**Dataset entries:**
******************************
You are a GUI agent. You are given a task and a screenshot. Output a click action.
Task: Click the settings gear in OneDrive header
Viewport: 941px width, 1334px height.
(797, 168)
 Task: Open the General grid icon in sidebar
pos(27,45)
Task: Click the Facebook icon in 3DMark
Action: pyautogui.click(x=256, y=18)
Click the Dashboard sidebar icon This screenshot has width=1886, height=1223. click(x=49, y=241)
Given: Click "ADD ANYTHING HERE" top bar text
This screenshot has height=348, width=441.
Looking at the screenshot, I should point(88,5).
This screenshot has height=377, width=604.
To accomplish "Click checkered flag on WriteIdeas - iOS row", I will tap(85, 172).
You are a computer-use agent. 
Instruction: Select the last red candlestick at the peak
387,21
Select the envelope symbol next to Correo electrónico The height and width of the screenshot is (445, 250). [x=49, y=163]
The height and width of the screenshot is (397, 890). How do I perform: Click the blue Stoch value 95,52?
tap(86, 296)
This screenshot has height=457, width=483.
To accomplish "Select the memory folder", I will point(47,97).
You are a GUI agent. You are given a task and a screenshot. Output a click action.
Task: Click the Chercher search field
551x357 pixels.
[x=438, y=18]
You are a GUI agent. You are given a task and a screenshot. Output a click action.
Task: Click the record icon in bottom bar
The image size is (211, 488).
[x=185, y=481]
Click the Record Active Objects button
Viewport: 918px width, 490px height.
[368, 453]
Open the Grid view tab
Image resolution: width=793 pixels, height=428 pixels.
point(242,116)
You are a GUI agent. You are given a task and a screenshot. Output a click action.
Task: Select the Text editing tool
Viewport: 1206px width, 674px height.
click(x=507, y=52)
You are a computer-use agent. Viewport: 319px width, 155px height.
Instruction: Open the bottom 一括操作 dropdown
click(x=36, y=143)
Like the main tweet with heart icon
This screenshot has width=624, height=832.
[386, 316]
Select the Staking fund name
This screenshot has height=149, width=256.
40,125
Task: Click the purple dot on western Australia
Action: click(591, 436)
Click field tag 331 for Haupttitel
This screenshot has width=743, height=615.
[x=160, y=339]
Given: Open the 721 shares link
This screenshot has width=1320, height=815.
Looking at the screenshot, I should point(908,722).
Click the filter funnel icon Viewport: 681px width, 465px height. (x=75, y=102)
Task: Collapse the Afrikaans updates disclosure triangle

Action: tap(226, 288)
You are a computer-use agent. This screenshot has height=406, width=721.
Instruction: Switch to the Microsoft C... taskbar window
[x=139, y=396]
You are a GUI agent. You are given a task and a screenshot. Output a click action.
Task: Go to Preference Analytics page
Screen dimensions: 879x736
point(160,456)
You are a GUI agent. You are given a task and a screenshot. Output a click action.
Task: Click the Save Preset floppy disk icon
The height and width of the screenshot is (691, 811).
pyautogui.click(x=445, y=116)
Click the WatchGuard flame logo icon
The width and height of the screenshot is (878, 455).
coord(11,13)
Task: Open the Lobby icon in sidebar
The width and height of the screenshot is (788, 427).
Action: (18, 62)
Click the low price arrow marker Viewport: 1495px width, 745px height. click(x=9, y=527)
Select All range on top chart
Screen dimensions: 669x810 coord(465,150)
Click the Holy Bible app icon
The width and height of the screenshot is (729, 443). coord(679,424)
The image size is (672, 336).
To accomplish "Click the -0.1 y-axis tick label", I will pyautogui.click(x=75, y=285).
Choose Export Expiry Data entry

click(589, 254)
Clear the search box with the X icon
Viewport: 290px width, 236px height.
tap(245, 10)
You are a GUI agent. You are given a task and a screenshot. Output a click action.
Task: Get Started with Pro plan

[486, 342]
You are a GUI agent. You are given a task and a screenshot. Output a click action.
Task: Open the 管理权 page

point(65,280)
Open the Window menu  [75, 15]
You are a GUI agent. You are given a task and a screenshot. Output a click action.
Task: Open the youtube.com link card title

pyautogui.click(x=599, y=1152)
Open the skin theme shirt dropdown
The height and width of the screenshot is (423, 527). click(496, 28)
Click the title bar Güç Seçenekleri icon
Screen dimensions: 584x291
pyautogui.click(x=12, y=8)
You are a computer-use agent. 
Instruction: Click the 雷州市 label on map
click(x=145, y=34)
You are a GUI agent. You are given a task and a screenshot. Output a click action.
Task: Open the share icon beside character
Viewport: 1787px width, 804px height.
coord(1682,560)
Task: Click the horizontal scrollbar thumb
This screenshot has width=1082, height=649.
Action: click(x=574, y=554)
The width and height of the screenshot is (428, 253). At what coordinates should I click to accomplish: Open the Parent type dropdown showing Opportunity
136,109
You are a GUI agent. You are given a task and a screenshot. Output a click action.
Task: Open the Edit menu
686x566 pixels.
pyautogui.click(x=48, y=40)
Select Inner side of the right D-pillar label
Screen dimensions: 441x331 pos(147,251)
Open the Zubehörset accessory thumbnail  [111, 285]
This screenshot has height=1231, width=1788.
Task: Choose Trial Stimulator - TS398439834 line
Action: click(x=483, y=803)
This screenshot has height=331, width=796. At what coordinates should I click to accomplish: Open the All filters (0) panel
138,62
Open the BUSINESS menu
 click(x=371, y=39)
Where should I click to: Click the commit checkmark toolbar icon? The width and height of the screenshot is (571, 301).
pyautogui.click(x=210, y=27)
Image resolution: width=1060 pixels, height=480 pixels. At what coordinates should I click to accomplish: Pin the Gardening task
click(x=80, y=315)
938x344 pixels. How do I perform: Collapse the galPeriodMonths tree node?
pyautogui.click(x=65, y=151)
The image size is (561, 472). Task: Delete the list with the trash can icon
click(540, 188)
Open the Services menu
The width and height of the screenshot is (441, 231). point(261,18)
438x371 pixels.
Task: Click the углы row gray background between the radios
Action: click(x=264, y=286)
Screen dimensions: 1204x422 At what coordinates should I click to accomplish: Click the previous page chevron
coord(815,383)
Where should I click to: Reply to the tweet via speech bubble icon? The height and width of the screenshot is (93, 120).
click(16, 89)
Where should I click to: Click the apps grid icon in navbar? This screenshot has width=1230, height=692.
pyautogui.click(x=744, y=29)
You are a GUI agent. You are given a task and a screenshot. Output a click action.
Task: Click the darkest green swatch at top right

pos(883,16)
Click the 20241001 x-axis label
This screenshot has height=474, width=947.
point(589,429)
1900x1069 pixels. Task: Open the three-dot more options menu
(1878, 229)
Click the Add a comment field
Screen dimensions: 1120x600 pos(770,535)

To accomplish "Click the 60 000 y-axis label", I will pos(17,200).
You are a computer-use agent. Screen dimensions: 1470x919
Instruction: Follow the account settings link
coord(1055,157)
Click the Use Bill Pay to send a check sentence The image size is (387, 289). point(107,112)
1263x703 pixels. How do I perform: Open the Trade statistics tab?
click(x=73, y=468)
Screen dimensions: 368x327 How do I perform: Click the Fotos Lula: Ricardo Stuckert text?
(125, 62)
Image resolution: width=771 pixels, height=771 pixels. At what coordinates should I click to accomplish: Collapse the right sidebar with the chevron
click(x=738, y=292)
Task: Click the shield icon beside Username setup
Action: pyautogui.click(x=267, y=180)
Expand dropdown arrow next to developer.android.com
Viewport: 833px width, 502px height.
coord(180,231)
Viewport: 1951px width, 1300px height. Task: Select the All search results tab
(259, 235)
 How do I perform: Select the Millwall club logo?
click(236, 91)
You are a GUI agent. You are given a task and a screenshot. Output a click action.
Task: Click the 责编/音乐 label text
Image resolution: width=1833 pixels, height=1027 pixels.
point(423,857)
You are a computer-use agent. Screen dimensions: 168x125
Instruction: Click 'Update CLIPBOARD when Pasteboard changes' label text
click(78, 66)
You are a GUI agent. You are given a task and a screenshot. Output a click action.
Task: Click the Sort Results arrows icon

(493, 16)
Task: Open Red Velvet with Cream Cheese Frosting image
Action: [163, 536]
******************************
Copy the listing above word for word, from the line with "The image size is (672, 336)." up to and including the line with "Open the Window".

**Solution for this problem:**
The image size is (672, 336).
To accomplish "Click the -0.1 y-axis tick label", I will pyautogui.click(x=75, y=285).
Choose Export Expiry Data entry

click(589, 254)
Clear the search box with the X icon
Viewport: 290px width, 236px height.
tap(245, 10)
You are a GUI agent. You are given a task and a screenshot. Output a click action.
Task: Get Started with Pro plan

[486, 342]
You are a GUI agent. You are given a task and a screenshot. Output a click action.
Task: Open the 管理权 page

point(65,280)
Open the Window menu  [75, 15]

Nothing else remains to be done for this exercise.